“Action on behalf of life transforms. Because the relationship between self and the world is reciprocal, it is not a question of first getting enlightened or saved and then acting. As we work to heal the earth, the earth heals us.”

Robin Wall Kimmerer, Braiding Sweetgrass: Indigenous Wisdom, Scientific Knowledge, and the Teachings of Plants 

What was old, is new again. 

The idea of combining food producing garden landscapes with trees and perennials is not new, in fact, it is possibly the oldest way to garden. Indigenous peoples around the world have thrived in diverse ecosystems while enhancing the world's soil, water, forests and climates using this wisdom. Some of these food forests can be seen to this day, hundreds of years later, without any human maintenance. 

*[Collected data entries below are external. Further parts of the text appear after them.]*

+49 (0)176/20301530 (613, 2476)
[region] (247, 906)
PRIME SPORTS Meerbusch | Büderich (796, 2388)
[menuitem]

Food forests use diverse planting to mimic nature's seven forest layers including fruit, vegetables, herbs, and medicinal plants that grow well together and are often mutually beneficial to each other. Each plant is selected to be part of an ecologically sound community, one that is not only suited to its environment but the other plants around it. The food forest becomes a significant source of food while regenerating the very ground it exists upon. 

By using this mimicry, we will be creating optimal growing conditions for a variety of healthy food generating plants and trees. This diversity creates resiliancy within the growing system and a healthier environment for plants and animals. 

Treat the earth well: it was not given to you by your parents, it was loaned to you by your children. We do not inherit the Earth from our Ancestors, we borrow it from our Children.